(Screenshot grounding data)
============
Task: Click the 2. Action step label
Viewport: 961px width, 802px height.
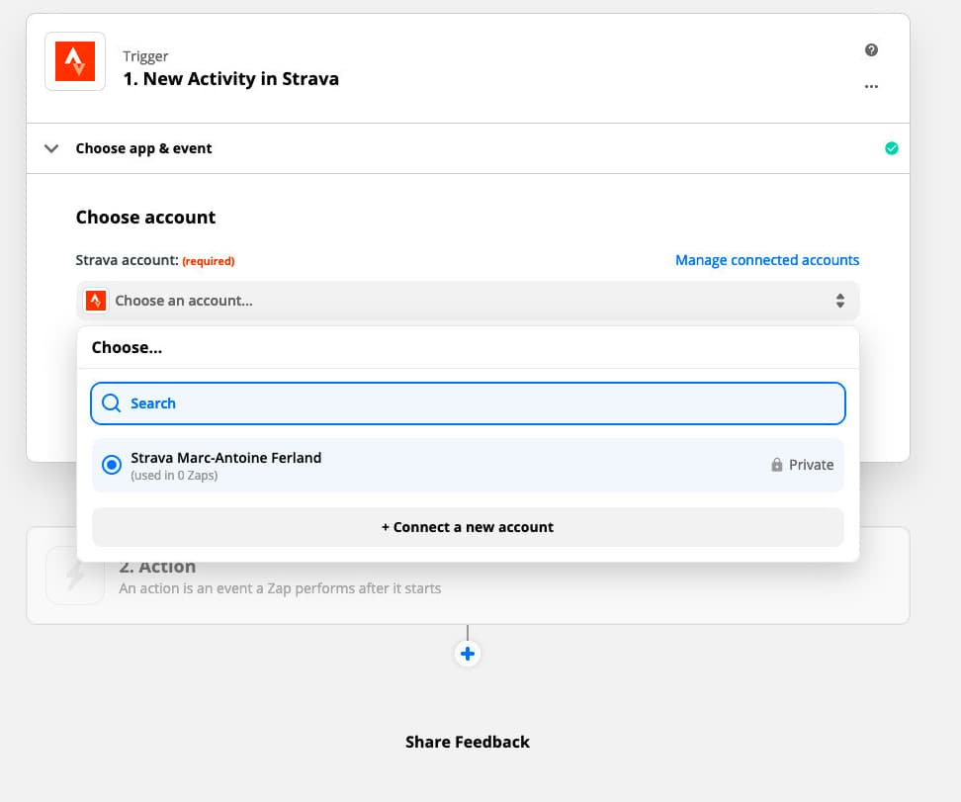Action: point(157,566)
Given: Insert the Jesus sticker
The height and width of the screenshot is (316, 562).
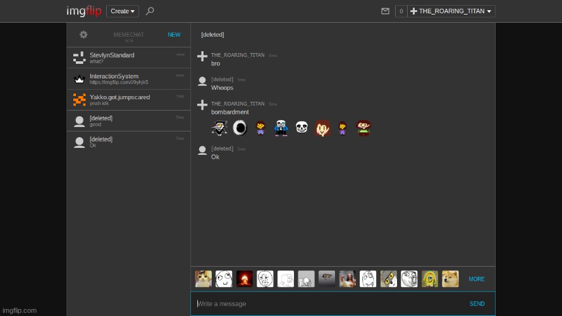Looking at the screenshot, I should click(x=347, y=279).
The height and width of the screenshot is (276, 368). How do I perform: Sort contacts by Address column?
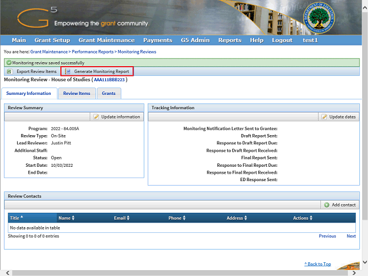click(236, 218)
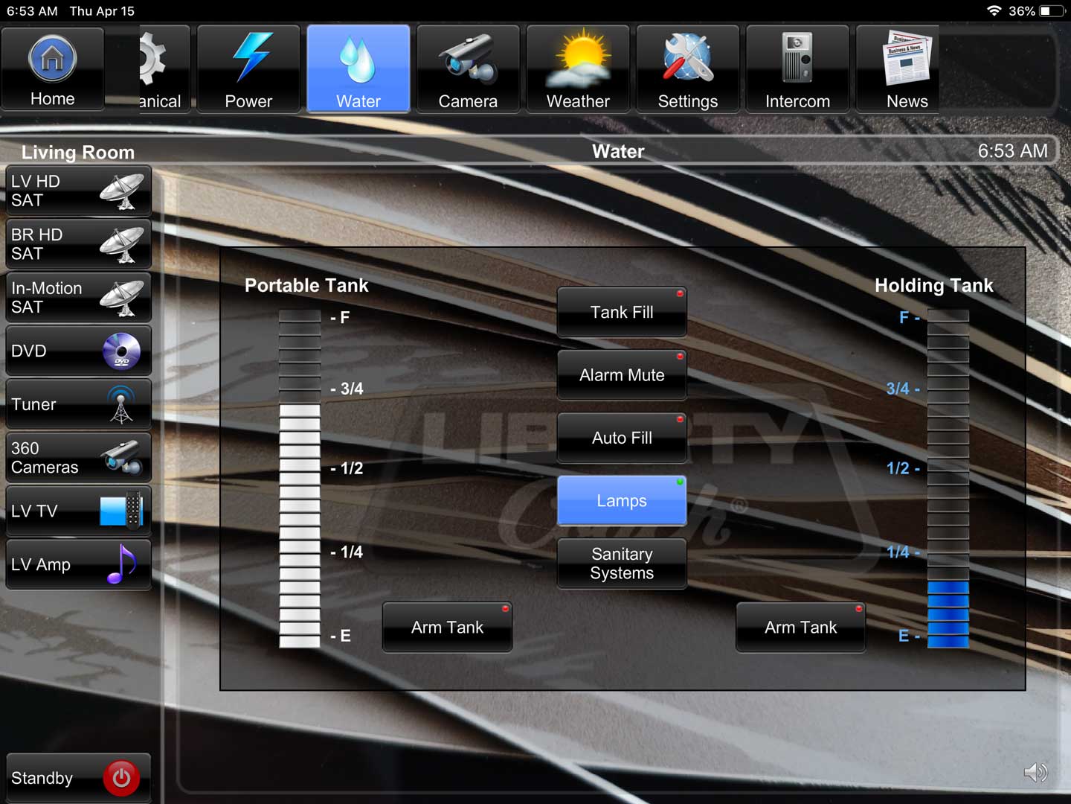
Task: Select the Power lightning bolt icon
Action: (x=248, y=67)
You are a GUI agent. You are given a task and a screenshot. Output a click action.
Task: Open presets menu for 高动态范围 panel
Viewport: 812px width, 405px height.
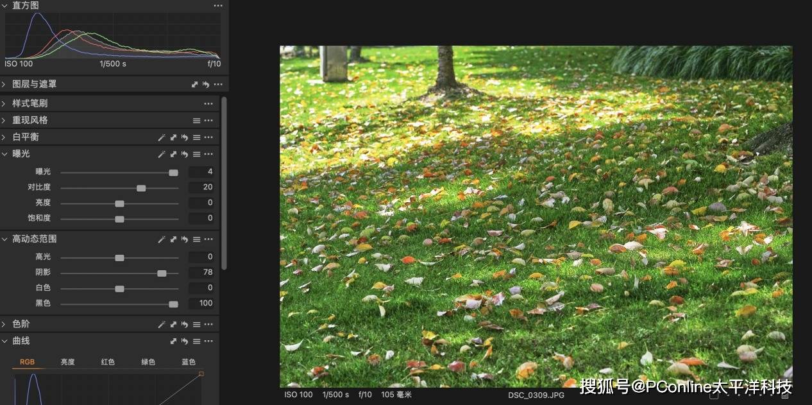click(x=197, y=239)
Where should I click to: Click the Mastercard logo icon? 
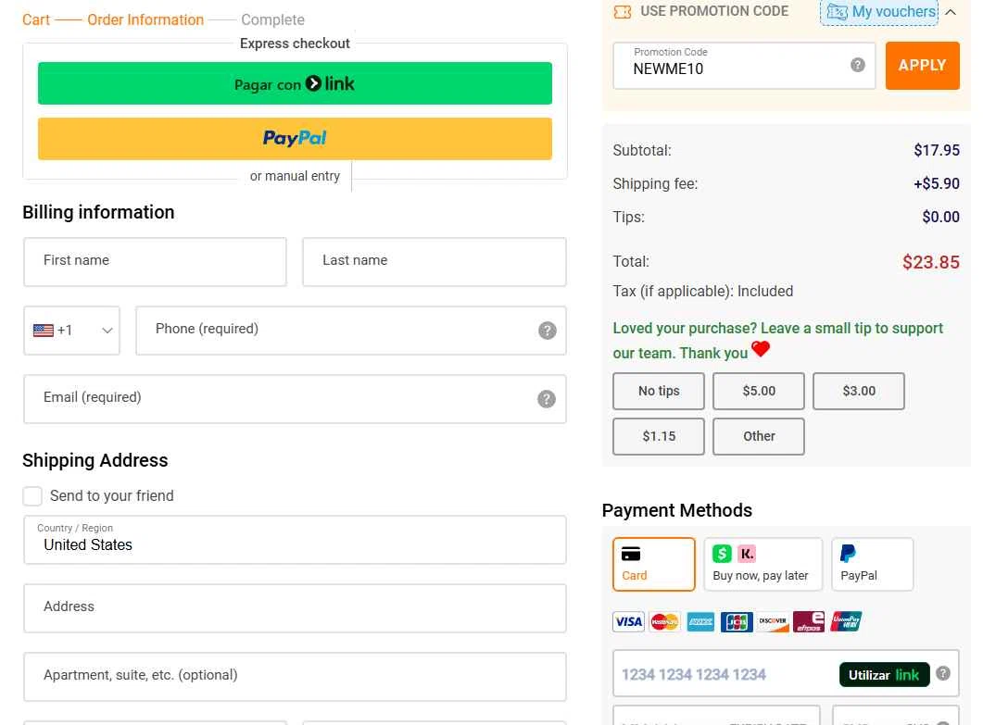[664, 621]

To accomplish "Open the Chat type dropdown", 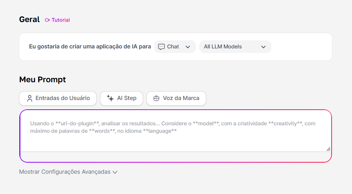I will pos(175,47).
============
• TASK PROMPT
What you give back should be exactly the lines from the top of the data above down to and including the line with "Task: Open presets menu for 高动态范围 panel", minus any pictures.

• TASK RESULT
Task: Click the 2. Action step label
Viewport: 961px width, 802px height.
Action: point(157,566)
Given: Insert the Jesus sticker
The height and width of the screenshot is (316, 562).
Looking at the screenshot, I should click(x=347, y=279).
The height and width of the screenshot is (276, 368). How do I perform: Sort contacts by Address column?
click(236, 218)
Task: Select the Power lightning bolt icon
Action: (x=248, y=67)
You are a GUI agent. You are given a task and a screenshot. Output a click action.
Task: Open presets menu for 高动态范围 panel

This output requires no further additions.